What you should do
What you give must be exactly the lines of the material from the first through the line that contains "The height and width of the screenshot is (486, 1400).", inclusive, and no others.

Data for this task
....
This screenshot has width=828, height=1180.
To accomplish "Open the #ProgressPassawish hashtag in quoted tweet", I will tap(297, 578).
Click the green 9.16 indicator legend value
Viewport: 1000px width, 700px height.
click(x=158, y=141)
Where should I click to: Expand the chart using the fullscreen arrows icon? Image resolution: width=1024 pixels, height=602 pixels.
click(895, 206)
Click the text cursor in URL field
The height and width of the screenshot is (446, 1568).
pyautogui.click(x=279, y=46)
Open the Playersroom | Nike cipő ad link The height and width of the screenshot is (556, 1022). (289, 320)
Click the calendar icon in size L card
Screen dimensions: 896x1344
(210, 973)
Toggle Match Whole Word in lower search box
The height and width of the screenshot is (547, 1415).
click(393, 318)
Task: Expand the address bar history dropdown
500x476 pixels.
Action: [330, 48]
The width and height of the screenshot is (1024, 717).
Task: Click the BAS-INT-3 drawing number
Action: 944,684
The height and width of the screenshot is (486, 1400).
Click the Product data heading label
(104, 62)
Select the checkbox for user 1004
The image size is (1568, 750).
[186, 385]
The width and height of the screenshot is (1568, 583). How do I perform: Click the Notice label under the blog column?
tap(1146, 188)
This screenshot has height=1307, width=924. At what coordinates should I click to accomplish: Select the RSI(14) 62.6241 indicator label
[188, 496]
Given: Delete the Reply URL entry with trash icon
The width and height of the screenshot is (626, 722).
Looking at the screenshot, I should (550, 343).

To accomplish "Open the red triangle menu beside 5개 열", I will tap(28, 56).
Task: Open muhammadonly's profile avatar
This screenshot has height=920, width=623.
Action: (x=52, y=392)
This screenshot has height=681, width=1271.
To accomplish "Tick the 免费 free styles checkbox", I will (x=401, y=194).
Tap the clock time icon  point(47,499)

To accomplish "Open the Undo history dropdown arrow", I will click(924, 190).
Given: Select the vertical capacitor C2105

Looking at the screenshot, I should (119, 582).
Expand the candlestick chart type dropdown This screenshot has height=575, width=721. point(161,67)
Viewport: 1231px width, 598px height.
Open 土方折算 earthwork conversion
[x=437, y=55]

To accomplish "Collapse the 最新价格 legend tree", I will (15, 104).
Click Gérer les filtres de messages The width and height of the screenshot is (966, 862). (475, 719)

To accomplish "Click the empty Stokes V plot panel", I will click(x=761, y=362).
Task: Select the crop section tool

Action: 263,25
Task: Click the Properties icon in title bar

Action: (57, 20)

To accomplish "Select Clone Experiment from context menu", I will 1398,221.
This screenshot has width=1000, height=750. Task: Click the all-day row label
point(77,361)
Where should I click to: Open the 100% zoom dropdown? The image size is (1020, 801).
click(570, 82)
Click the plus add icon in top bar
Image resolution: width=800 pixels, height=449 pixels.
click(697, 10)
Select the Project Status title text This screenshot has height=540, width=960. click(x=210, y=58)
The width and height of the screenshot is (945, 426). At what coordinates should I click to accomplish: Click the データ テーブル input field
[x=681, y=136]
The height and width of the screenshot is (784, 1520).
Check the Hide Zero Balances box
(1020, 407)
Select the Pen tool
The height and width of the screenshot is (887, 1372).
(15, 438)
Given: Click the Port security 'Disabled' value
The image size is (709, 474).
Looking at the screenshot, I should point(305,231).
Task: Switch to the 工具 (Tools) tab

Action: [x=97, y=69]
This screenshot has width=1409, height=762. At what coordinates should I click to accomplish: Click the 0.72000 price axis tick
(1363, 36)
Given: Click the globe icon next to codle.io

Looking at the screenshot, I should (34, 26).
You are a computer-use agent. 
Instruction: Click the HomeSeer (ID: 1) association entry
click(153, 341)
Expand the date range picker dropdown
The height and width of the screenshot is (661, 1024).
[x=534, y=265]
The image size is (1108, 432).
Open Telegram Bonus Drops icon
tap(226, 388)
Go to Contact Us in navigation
....
Output of the exercise
This screenshot has width=828, height=1180.
To accomplish "Open the #ProgressPassawish hashtag in quoted tweet", I will tap(297, 578).
Click the green 9.16 indicator legend value
Viewport: 1000px width, 700px height.
click(x=158, y=141)
Where should I click to: Expand the chart using the fullscreen arrows icon? Image resolution: width=1024 pixels, height=602 pixels.
click(895, 206)
Click the text cursor in URL field
The height and width of the screenshot is (446, 1568).
pyautogui.click(x=279, y=46)
Open the Playersroom | Nike cipő ad link The height and width of the screenshot is (556, 1022). (289, 320)
Click the calendar icon in size L card
Screen dimensions: 896x1344
(210, 973)
Toggle Match Whole Word in lower search box
The height and width of the screenshot is (547, 1415).
click(393, 318)
Task: Expand the address bar history dropdown
500x476 pixels.
Action: [330, 48]
The width and height of the screenshot is (1024, 717).
Task: Click the BAS-INT-3 drawing number
Action: 944,684
The height and width of the screenshot is (486, 1400).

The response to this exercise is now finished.